L’officier qui commandait le fort en ce moment était un vieux gentilhomme, long, maigre et efflanqué, aux traits durs, amputé d’un bras et d’une jambe ; il se nommait M. de l’Oursière ; toujours il grondait et maugréait après ses subordonnés ; le jour où il avait quitté le régiment de la Couronne, où il servait en qualité de major, avait été fêté par tout le régiment, officiers et soldats, tant le digne homme était cordialement détesté.

Le cardinal de Richelieu se connaissait en hommes ; en choisissant le major de l’Oursière pour en faire le gouverneur de l’île Sainte-Marguerite et le métamorphoser en geôlier, il avait trouvé juste le poste qui convenait à son caractère hargneux et à ses instincts méchants.

C’était de cet aimable personnage que le comte de Barmont allait dépendre pour un temps sans doute fort long, car si le cardinal ministre refermait facilement la porte d’une prison d’État sur un gentilhomme, en revanche, il ne se pressait jamais de la rouvrir, et un prisonnier, sauf des événements extraordinaires, était à peu près sùr de mourir oublié dans son cachot, à moins, ce qui arrivait quelquefois, qu’il prit à Son Éminence la fantaisie de lui faire trancher la tête en plein soleil.

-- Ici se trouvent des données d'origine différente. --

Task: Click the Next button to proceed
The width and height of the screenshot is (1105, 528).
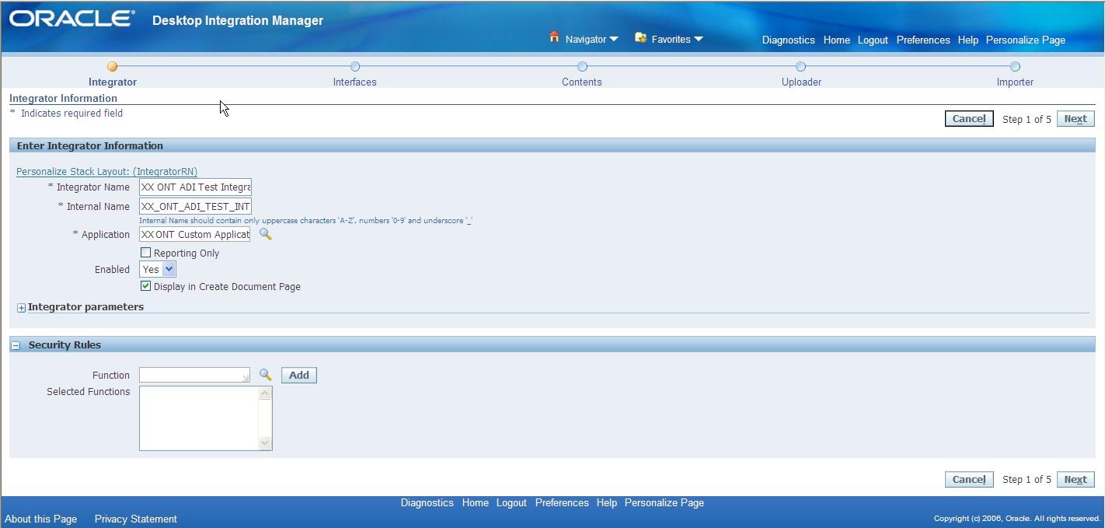Action: (1075, 118)
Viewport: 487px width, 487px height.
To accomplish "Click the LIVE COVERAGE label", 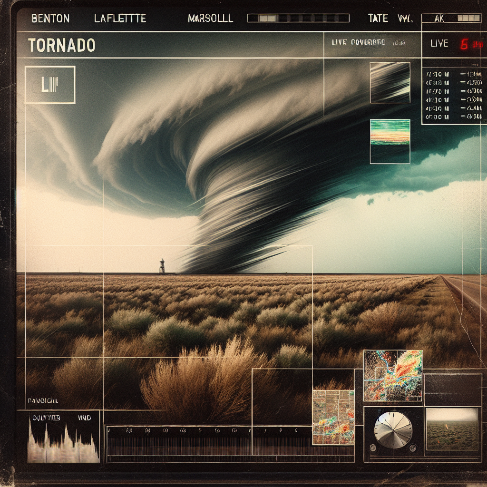I will [x=359, y=42].

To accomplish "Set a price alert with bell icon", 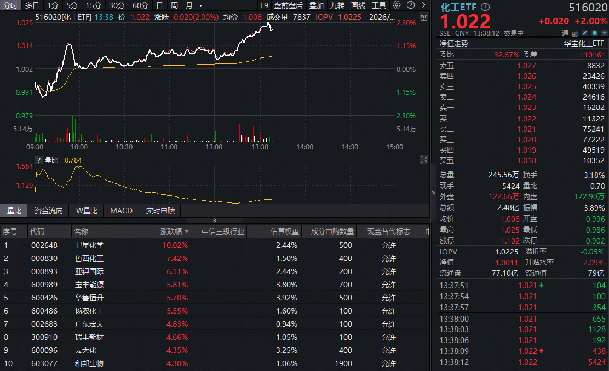I will coord(594,33).
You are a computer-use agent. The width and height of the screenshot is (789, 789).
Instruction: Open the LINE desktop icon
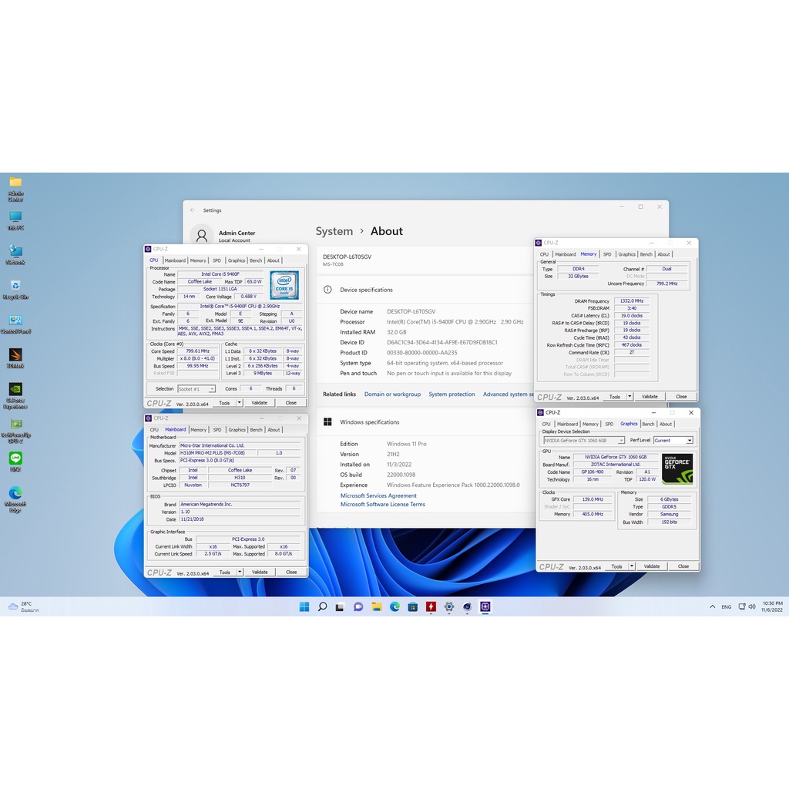[15, 459]
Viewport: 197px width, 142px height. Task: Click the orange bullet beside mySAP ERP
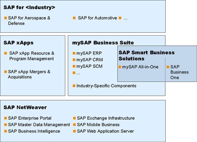[x=74, y=53]
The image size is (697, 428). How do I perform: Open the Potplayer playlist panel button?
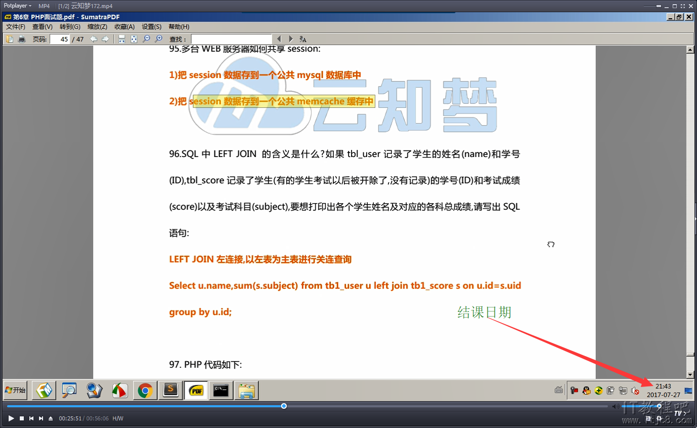coord(648,419)
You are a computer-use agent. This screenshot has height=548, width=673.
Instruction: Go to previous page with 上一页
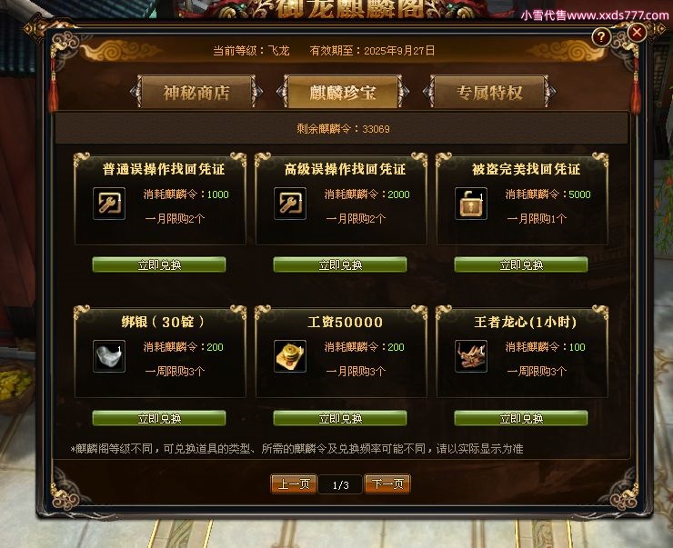coord(294,484)
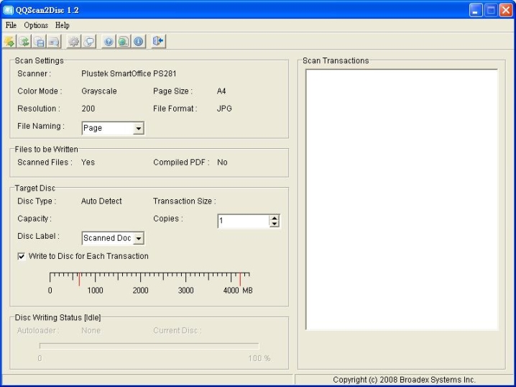The height and width of the screenshot is (387, 516).
Task: Click the green arrows refresh toolbar icon
Action: pos(24,42)
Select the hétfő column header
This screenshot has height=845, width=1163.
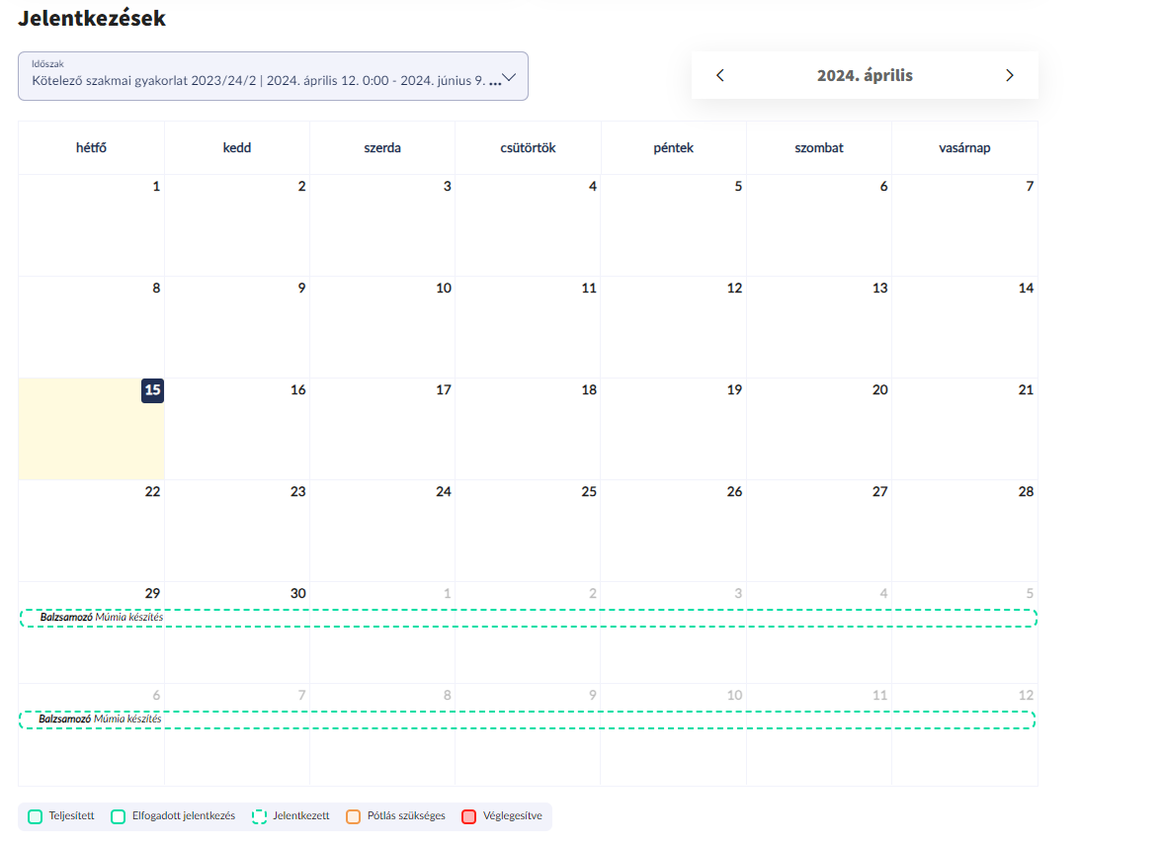click(91, 148)
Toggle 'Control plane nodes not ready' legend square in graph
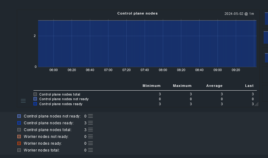 (x=35, y=99)
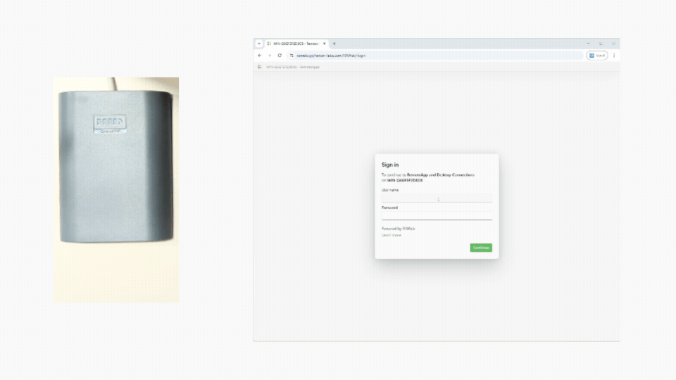Maximize the browser window
The image size is (676, 380).
[x=601, y=44]
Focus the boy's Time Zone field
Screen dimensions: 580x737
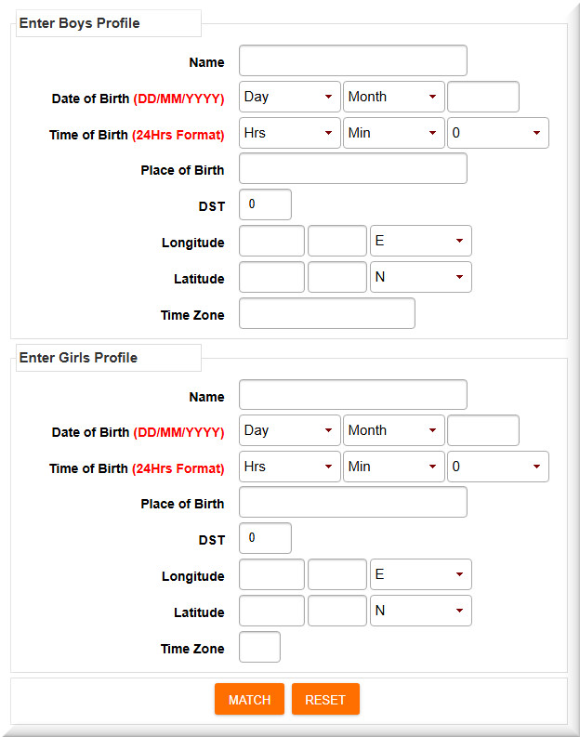pyautogui.click(x=326, y=314)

Après plusieurs mots d’ordres échangés avec un luxe de précautions qui témoignait de la bonne garde et de la stricte discipline maintenue par le gouverneur, le prisonnier et son escorte furent enfin introduits dans la forteresse et admis en la présence du major.

Le major finissait de déjeuner au moment où on lui annonça un messager du cardinal ; il boucla son uniforme, ceignit son épée, prit son chapeau dont il se coiffa, et ordonna d’introduire le messager.

François Bouillot entra alors suivi du comte, salua et présenta l’ordre dont il était porteur.

Le gouverneur le prit et le parcourut des yeux ; puis il se tourna vers le comte qui se tenait immobile à quelques pas en arrière, il le salua légèrement et lui adressant la parole d’une voix sèche et d’un ton rogue :

— Serviteur, monsieur, lui dit-il, vous êtes le comte de Barmont, dont le nom est écrit sur ce papier ?

— Oui, monsieur, répondit le comte en saluant à son tour.

— Désolé, monsieur, réellement désolé, reprit le major, mais j’ai des ordres sévères à votre égard, un soldat ne connaît que sa consigne ; cependant, croyez bien, monsieur, hum ! hum ! que je tâcherai de concilier mon humanité naturelle avec la rigueur ; qui m’est recommandée, hum ! hum ! Je sais ce qu’on se doit entre gentilshommes, monsieur, soyez-en convaincu.

Et le gouverneur, satisfait sans doute du discours qu’il venait de prononcer, se sourit à lui-même en se redressant avec grâce.

Le comte salua sans répondre.

— On va vous conduire à l’instant dans votre appartement, monsieur, reprit le major, hum ! hum ! Je le voudrais plus beau, mais je ne vous attendais pas, hum ! hum ! et vous savez, à la guerre comme à la guerre, hum ! hum !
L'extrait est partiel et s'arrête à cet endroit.